-------- Voci estratte --------

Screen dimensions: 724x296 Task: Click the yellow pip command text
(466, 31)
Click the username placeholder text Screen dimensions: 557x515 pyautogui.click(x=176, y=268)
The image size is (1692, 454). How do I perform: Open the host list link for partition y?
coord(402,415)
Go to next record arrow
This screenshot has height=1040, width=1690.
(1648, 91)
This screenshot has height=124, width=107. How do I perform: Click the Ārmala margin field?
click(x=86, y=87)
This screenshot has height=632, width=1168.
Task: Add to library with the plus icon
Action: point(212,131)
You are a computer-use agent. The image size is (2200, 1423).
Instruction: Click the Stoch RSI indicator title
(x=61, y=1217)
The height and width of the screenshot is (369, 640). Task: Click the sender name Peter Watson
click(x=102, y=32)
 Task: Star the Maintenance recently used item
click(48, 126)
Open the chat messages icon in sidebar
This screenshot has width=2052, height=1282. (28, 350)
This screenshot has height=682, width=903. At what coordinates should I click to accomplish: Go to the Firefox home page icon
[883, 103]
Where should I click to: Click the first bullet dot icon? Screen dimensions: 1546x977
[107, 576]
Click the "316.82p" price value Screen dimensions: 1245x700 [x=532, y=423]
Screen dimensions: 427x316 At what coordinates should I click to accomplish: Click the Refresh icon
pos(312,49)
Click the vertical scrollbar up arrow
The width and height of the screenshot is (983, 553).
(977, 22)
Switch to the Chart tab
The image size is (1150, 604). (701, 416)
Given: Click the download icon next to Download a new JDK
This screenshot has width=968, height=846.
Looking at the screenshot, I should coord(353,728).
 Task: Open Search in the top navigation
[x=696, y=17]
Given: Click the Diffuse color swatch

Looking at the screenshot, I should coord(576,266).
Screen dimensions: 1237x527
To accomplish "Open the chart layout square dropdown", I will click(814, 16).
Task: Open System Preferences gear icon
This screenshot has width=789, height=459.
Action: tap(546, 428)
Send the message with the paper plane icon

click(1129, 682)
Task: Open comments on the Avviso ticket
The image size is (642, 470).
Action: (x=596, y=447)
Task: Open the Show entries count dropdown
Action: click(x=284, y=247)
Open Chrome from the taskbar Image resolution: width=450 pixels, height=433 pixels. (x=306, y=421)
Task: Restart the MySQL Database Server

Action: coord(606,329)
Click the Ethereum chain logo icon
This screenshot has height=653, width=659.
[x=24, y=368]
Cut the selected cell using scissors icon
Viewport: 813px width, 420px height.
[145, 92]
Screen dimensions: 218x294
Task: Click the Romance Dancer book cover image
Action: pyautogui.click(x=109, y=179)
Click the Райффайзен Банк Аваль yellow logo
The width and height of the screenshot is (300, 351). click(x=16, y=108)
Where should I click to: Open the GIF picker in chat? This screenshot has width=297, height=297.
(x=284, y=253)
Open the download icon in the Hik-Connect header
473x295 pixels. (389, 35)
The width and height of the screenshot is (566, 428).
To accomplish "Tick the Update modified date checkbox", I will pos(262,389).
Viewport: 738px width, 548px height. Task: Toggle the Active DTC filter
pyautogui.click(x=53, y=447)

--------

Ricopia identiche le righe che partono dall'inizio dei dati e proseguono fino alla riga che contiene "click(48, 126)", inclusa quest'ultima.

Screen dimensions: 724x296 Task: Click the yellow pip command text
(466, 31)
Click the username placeholder text Screen dimensions: 557x515 pyautogui.click(x=176, y=268)
The image size is (1692, 454). How do I perform: Open the host list link for partition y?
coord(402,415)
Go to next record arrow
This screenshot has height=1040, width=1690.
(1648, 91)
This screenshot has height=124, width=107. How do I perform: Click the Ārmala margin field?
click(x=86, y=87)
This screenshot has height=632, width=1168.
Task: Add to library with the plus icon
Action: point(212,131)
You are a computer-use agent. The image size is (2200, 1423).
Instruction: Click the Stoch RSI indicator title
(x=61, y=1217)
The height and width of the screenshot is (369, 640). Task: Click the sender name Peter Watson
click(x=102, y=32)
 Task: Star the Maintenance recently used item
click(48, 126)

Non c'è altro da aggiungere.